開始10分間こそ久保涼子(スポ4=群馬・富岡東)の7メートルスローや島崎愛(社4=熊本国府)のポストシュートなどで互角に戦ったが、前半中盤からサイドを駆け上がる相手のワンマン速攻により失点が目立ち始める。「警戒しているのに何本もやられてしま」(富永穂香、スポ4=東京・佼成学園女)い、相手の狙いやスタイルがわかっていながらもじりじりと点数を離される苦しい時間帯が続いた。早大も小気味よいパス回しから生まれる鳥平知穂(スポ4=大阪・四天王寺)のサイドシュートなどで反撃したが中盤につけられた3点差をなかなか縮められなかった。

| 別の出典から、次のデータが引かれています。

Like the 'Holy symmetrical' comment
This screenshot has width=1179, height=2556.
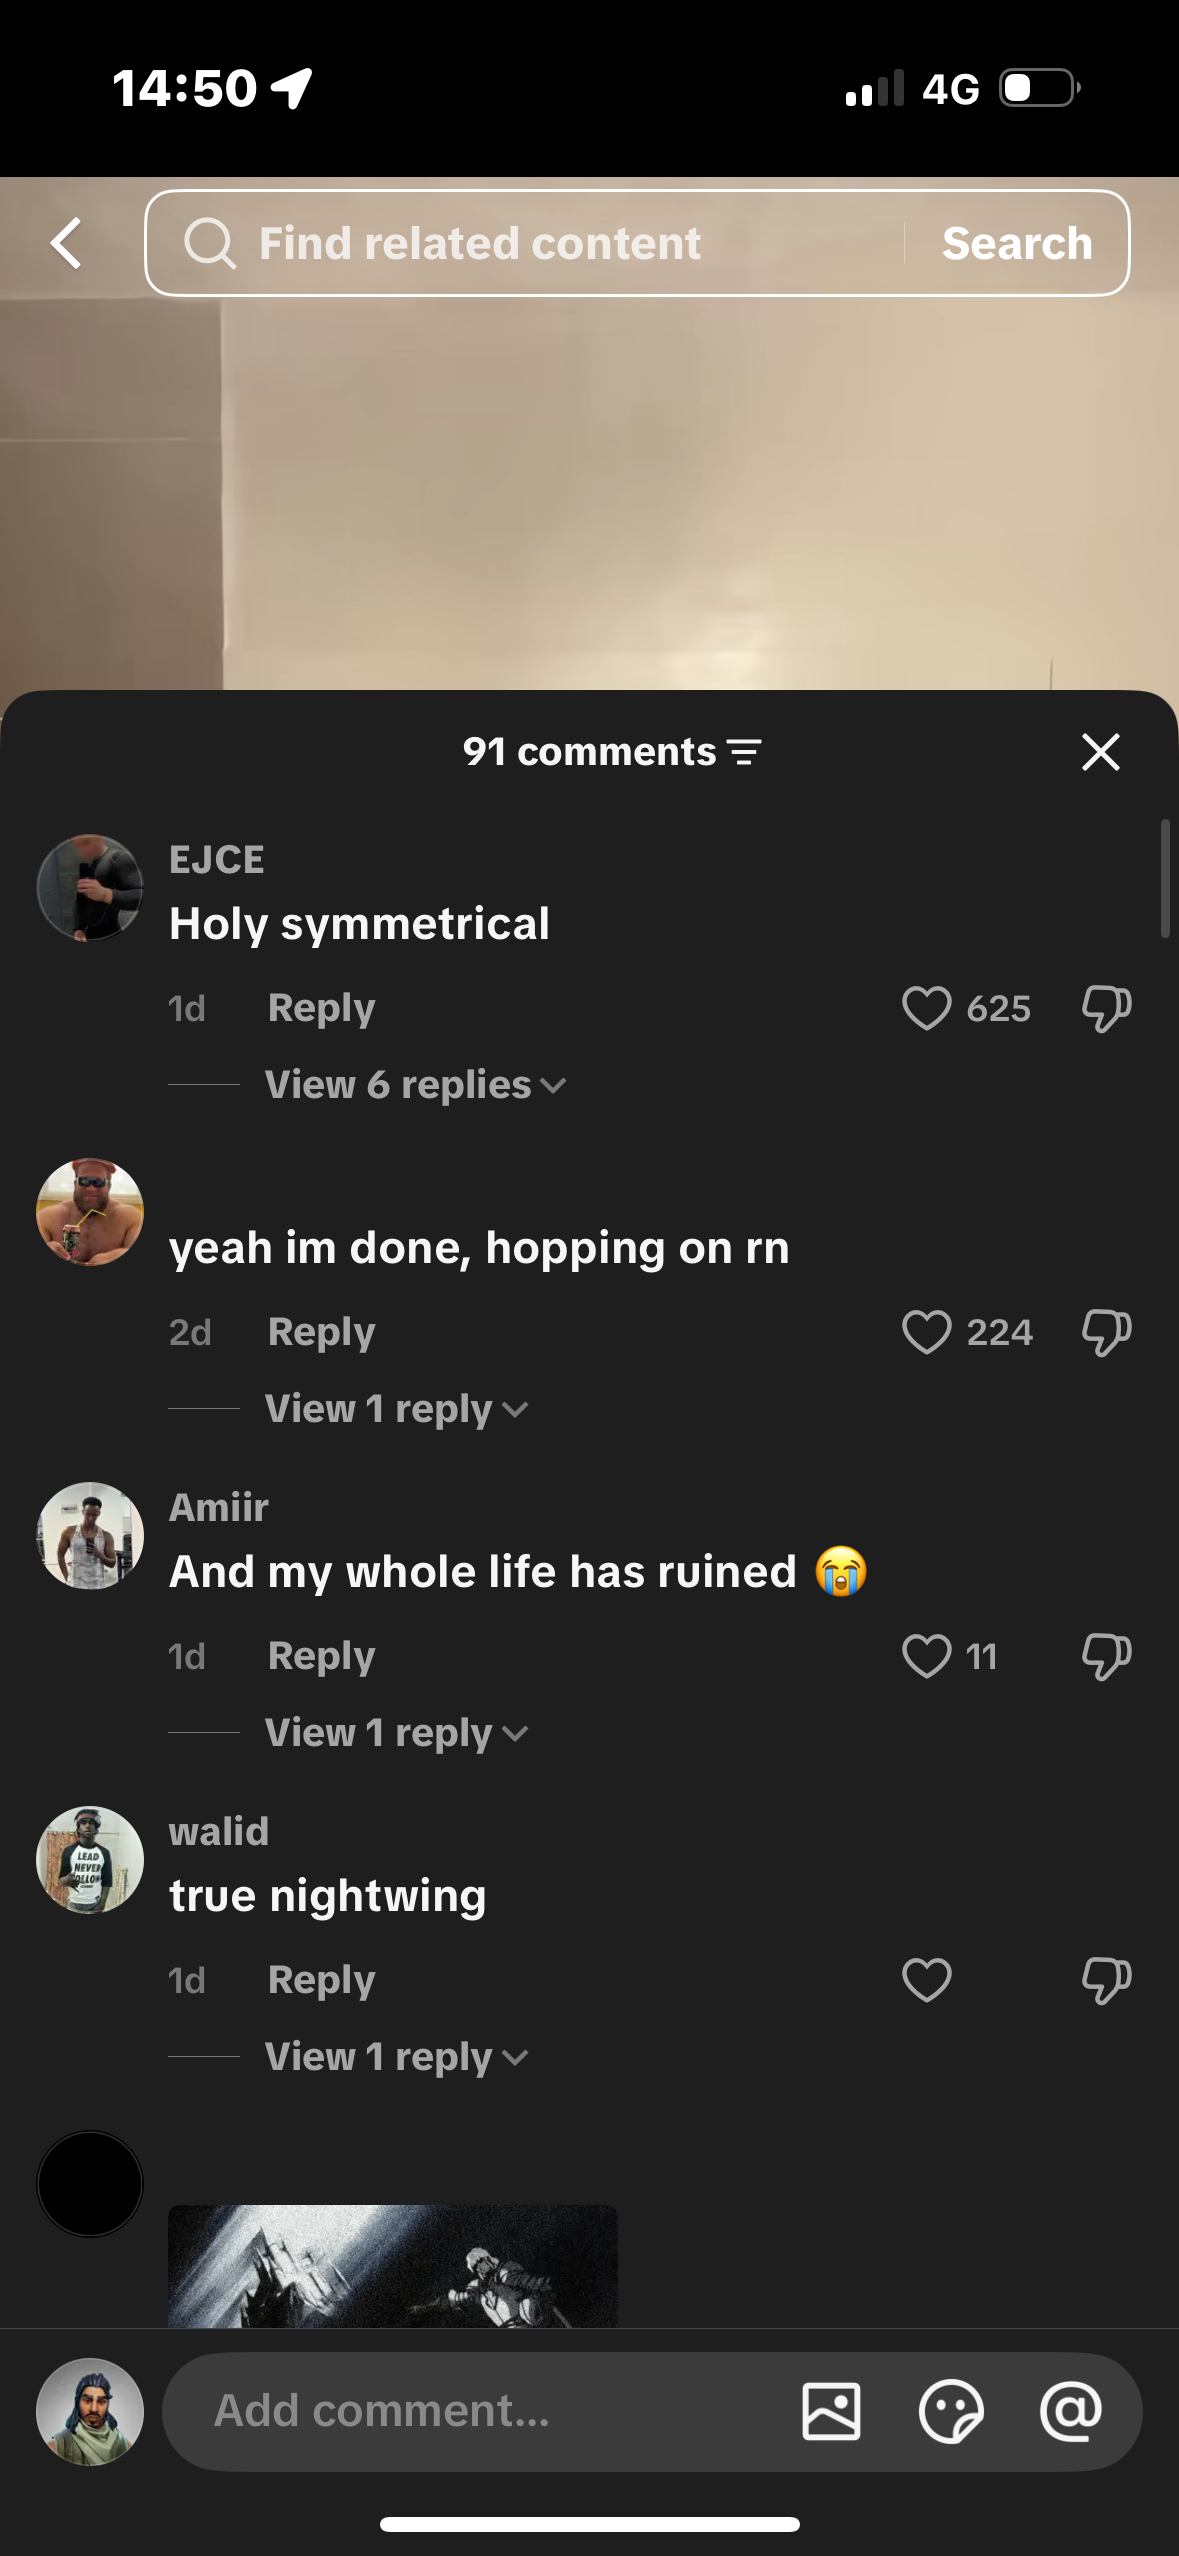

前半20分以降はゴールを奪っては奪い返される試合展開が続きスコアは7-10。射程圏内の点差ではあったが後半は自分たちの時間帯をつくることが強いられた。
鳥平は久しぶりの出場ながらうれしい2得点を挙げた
巻き返しを狙う後半だったが、立ち上がりだけなら雲行きはますます怪しかった。相手に連続失点を許したちまち差は5点に。選手同士の声かけも少なくなり、主導権を相手に渡しかねない状況に追い込まれた。しかしここで早大が春季リーグで身につけた、苦しい場面でも辛抱強く戦う術が遺憾なく発揮される。「タイムアウトでここから盛り上げて取り返していくぞという気持ちに全員がなった」(富永)ことで、オフェンスに血が通うと同時に、関学大に10分以上得点を与えなかった。この機会を逃さなかった早大は、富永や久保、加えて吉田瑞萌(スポ2=東京・佼成学園女)のシュートで連続得点を挙げると、杉山瑞樹(社3=神奈川・横浜創英)も2連続でサイドシュートを決め17-17の同点に持ち込む。そして残り1分、相手のセットオフェンスを退けボールを奪うと、再び杉山がシュートレンジへ向かった。杉山は得意の位置からシュートを放ったがこれが惜しくも決まらず時間切れ。後半だけでは相手を確実に凌駕(りょうが)する戦いを演じたが勝ち越すまでにはあと一歩及ばずドローで試合は決した。
カットインからの鋭いシュートが光った富永
前半を中心に我慢の時間が多かったが、ビハインドでも気持ちを切らさず試合を持ち直すことに成功した早大。春季リーグで培った粘り強さが体現された一方で「勝てるシーンもいっぱいあった」と鳥平知穂(スポ4=大阪・四天王寺)が話すように、ベストを尽くせたとも言い難い試合ではあった。しかし、なにより春シーズン最後のゲームで、普段とは異なる間合いを持つ関西のチームと対戦し、その上で秋やインカレに向けて強化するべきことを明確にできた意味は大きいといえよう。まだまだ成長を留めることを知らない女子ハンドボール部。夏場の鍛錬でさらにレベルアップし、目標のインカレ優勝へ邁進する。
(記事 小松純也 写真 森田和磨、宅森咲子)
第11回早関定期戦 | ||||
---|---|---|---|---|
早大 | 17 | 7−10 10−7 |
17 | 関学大 |
GK 北村早紀(スポ3=群馬・富岡東) LW 杉山瑞樹(社3=神奈川・横浜創英) LB 吉田瑞萌(スポ2=東京・佼成学園女) CB 金庭亜季(社4=群馬・富岡東) PV 島崎愛(社4=熊本国府) RB 富永穂香(スポ4=東京・佼成学園女) RW 久保涼子(スポ4=群馬・富岡東) |
コメント
富永穂香(スポ4=東京・佼成学園女)
――きょうの試合展開を振り返っていかがですか
試合前も、苦しい場面を我慢して我慢して、自分たちで落とさないようにしようということを話していたので、試合の盛り上がりというかチームの雰囲気はすごく良かったと思います。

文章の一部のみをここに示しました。